Она выдернула ветку из ствола. Оказалось, что она была воткнута в заранее проделанное отверстие. Мы осмотрели его, но оно оказалось пустым. Тогда я обследовал ствол. Все ясно! Кто-то мастерски снял квадрат коры со ствола, а потом веткой приколол его назад. Под «заслонкой» я обнаружил лист бумаги. Душенька схватила его и радостно воскликнула:
— Это голос дерева!
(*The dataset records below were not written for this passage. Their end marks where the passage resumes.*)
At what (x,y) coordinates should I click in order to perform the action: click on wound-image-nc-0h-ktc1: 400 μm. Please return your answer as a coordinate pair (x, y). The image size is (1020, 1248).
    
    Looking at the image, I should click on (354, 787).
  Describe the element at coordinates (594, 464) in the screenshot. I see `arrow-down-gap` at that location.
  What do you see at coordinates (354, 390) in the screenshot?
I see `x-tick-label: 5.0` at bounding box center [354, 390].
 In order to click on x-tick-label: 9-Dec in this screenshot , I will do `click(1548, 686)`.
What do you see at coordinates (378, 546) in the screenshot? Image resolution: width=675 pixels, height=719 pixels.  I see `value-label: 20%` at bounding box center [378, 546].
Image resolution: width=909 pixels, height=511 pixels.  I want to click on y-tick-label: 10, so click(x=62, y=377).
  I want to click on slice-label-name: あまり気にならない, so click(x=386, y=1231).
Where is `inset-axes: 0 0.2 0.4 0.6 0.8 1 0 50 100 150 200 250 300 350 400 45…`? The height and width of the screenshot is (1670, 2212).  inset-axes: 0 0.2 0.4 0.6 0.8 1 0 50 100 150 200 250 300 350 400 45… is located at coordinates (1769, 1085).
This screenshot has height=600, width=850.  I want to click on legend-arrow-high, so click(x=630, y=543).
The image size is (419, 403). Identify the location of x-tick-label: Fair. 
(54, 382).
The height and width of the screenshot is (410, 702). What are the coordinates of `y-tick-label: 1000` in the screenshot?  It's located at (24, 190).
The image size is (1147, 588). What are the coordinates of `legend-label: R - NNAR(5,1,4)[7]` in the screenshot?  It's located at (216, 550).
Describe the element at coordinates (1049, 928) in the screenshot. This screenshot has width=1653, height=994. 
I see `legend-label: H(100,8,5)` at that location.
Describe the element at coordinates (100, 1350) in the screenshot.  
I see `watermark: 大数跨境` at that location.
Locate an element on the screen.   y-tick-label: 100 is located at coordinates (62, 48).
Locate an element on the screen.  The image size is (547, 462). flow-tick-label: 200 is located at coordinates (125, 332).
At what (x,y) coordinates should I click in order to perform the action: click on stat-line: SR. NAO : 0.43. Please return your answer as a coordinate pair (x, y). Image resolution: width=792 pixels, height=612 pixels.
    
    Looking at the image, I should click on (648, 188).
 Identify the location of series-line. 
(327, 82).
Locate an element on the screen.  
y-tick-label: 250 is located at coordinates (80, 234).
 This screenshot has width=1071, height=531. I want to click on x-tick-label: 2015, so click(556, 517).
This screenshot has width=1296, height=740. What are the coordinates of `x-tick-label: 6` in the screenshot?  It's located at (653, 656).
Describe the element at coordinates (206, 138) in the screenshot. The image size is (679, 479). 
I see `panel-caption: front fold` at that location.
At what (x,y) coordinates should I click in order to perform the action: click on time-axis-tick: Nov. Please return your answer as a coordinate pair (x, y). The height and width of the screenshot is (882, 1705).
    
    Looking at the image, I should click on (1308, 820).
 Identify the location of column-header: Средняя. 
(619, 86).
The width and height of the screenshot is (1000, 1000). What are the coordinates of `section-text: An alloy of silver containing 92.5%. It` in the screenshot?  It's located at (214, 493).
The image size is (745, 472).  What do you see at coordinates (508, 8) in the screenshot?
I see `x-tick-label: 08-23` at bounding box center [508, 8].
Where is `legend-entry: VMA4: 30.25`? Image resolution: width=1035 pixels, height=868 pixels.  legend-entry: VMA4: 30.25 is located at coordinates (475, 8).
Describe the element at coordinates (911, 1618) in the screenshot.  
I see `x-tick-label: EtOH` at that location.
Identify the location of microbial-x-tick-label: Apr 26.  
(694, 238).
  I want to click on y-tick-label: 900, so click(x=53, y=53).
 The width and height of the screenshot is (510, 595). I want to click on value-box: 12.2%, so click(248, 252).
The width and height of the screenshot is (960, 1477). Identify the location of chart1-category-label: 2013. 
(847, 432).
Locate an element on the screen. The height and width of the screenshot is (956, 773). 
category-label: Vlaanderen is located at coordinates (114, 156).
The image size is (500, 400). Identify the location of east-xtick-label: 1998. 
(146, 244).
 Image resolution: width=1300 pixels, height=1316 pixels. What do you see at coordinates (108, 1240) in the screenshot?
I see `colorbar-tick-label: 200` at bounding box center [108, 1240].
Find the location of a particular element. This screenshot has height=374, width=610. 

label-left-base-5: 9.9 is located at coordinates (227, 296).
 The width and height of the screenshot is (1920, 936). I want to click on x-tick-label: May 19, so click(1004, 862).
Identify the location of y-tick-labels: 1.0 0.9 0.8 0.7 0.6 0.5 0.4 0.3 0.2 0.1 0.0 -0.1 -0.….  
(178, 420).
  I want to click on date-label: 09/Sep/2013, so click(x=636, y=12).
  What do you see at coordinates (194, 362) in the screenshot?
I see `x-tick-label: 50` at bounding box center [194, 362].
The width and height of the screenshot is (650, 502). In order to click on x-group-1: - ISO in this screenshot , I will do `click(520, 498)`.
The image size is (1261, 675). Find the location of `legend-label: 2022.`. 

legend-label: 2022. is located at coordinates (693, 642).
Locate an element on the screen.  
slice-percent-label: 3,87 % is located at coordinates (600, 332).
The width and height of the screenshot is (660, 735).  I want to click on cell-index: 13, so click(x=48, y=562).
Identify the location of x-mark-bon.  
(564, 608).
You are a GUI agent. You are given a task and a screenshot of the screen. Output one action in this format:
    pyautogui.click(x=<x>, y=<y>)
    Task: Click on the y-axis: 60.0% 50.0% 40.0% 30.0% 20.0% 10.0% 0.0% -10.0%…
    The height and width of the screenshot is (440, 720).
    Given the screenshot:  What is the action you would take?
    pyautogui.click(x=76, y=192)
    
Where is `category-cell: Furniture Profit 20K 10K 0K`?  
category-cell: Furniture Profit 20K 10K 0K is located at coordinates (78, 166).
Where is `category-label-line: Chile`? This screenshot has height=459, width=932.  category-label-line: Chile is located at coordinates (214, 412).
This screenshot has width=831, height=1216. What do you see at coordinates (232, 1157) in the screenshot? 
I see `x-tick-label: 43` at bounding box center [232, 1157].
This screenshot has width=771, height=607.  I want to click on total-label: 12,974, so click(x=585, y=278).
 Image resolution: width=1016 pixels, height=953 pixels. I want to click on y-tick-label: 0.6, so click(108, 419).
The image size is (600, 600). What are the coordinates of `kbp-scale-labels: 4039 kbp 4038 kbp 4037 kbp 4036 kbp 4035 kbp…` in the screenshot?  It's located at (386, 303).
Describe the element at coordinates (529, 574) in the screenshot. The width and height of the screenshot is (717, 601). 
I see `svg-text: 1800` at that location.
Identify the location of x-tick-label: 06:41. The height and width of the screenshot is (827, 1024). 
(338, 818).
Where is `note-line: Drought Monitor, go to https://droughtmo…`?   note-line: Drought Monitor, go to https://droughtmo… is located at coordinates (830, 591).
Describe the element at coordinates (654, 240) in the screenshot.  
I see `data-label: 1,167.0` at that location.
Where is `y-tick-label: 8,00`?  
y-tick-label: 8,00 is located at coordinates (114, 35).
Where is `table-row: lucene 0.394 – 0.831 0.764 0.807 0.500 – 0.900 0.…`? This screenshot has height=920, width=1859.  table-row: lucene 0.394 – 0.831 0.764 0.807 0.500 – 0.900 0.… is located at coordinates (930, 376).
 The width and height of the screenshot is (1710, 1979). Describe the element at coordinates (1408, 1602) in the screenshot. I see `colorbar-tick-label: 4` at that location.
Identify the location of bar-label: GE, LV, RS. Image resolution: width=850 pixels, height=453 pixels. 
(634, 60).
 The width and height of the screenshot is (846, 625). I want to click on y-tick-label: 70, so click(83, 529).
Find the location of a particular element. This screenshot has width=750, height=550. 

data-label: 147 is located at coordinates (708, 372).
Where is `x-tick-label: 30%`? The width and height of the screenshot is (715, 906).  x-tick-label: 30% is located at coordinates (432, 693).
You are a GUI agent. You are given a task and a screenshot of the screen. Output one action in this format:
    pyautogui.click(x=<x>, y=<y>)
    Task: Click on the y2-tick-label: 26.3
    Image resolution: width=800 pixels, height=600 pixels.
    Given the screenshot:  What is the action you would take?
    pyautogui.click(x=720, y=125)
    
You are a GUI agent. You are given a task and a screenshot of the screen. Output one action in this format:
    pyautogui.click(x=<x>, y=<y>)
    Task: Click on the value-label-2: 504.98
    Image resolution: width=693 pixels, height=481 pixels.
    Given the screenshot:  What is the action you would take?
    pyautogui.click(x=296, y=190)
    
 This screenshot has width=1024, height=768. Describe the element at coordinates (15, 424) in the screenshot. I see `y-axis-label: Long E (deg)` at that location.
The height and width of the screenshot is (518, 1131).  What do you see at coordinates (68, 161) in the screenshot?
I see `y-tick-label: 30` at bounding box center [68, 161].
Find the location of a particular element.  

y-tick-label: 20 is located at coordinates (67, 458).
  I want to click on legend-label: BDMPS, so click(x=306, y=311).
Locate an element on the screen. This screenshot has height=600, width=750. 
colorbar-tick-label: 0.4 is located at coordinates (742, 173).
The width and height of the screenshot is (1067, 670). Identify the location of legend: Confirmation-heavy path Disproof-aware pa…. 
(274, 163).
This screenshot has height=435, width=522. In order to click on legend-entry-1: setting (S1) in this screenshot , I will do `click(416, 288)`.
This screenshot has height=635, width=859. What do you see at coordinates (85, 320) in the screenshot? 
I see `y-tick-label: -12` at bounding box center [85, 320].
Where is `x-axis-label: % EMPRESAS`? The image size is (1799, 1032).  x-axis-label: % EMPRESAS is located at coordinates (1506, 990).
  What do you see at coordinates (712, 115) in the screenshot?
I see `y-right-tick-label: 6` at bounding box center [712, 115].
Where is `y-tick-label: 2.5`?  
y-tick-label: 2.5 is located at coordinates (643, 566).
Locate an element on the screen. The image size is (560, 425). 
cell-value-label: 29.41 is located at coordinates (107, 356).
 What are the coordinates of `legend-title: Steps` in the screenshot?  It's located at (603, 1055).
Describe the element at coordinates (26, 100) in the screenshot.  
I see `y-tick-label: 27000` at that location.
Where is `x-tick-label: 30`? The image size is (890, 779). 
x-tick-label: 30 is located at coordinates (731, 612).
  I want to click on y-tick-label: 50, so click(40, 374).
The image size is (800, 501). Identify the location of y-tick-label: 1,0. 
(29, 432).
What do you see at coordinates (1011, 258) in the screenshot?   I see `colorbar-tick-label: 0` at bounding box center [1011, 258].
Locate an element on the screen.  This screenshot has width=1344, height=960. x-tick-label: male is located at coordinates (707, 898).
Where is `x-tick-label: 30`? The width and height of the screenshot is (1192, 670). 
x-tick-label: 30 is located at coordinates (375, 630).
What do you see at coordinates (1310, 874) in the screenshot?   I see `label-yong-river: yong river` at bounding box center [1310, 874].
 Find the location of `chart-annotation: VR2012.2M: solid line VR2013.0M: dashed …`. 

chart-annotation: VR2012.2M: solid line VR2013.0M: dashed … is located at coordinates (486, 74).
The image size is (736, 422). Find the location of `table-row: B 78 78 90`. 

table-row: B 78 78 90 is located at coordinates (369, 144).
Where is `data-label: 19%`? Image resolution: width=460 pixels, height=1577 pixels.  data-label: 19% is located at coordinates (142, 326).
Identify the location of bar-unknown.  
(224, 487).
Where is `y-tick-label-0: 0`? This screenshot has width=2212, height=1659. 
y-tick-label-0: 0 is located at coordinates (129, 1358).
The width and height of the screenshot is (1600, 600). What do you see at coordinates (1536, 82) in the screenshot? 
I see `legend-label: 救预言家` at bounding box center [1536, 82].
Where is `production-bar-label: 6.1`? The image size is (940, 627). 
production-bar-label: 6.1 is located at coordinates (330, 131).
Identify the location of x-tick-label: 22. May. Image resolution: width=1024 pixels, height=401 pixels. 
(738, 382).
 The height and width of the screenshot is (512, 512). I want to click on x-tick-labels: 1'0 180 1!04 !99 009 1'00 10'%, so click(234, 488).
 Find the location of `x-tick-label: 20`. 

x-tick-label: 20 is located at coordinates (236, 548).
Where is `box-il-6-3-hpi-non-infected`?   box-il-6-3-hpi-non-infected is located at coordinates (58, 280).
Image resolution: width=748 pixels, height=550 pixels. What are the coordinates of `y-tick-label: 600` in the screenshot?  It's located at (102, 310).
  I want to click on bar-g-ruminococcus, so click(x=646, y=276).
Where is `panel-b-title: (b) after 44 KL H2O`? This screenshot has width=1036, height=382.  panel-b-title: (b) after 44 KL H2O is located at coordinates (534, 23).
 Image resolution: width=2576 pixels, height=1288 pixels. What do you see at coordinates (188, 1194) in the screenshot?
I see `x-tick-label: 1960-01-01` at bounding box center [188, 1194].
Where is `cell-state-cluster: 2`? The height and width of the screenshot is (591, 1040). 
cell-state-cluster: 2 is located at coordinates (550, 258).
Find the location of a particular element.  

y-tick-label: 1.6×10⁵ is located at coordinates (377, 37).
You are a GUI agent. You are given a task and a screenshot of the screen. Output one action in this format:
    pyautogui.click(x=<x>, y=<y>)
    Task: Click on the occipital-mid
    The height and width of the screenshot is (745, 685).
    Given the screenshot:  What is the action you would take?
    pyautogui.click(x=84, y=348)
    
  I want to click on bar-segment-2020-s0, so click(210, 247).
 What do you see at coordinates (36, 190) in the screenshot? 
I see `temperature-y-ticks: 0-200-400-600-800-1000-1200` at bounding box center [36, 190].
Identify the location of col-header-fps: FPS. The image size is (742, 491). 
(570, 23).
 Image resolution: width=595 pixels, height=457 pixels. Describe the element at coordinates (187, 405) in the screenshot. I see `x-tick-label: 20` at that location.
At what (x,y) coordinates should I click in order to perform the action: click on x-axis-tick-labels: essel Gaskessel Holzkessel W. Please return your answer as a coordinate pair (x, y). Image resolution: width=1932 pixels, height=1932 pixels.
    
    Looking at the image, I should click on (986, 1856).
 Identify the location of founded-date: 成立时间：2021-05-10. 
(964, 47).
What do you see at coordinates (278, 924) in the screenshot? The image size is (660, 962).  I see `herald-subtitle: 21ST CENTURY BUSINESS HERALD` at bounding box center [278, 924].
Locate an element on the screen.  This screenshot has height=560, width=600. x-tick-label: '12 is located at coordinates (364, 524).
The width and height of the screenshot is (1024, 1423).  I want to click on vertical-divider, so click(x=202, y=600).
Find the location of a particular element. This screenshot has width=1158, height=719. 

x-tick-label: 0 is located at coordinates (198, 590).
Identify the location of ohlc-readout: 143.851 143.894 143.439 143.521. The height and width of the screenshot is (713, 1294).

Это он!
— Конечно он.
— Какой догадливый человек!
— Да, — засмеялся я, — а какую беспримерную проницательность проявила некая скво из Радебойля, которая сразу все обнаружила!
Она в том же духе заметила:
— Разве не я увидела пихтовую ветку?.. Давай же прочтем письмо!
Поскольку дома она заменяла мне секретаршу и заботилась почти обо всей моей корреспонденции, она посчитала себя вправе сделать это. Раскрыв листки, напустив на себя важный вид, она приготовилась огласить текст, как вдруг разочарованно протянула:
— Не могу понять!
— Что — язык индейских рисунков?
— Нет. Буквы латинские, а язык непонятный.
— Покажи.
— Вот!
Строчки послания были написаны каллиграфическим почерком, на языке апачей, на очень хорошей бумаге, как то письмо, что пришло от Тателла-Саты мне домой. В переводе оно звучало так: «Почему ты ищешь только „мертвую пыль“? Неужели ты думаешь, что Виннету не оставил человечеству ничего лучшего? Или Виннету, которого ты все же должен знать, был так поверхностен, что ты пренебрегаешь поисками на большей глубине? Теперь ты знаешь, почему я сердился на тебя. Добро пожаловать ко мне, если ты это понял!»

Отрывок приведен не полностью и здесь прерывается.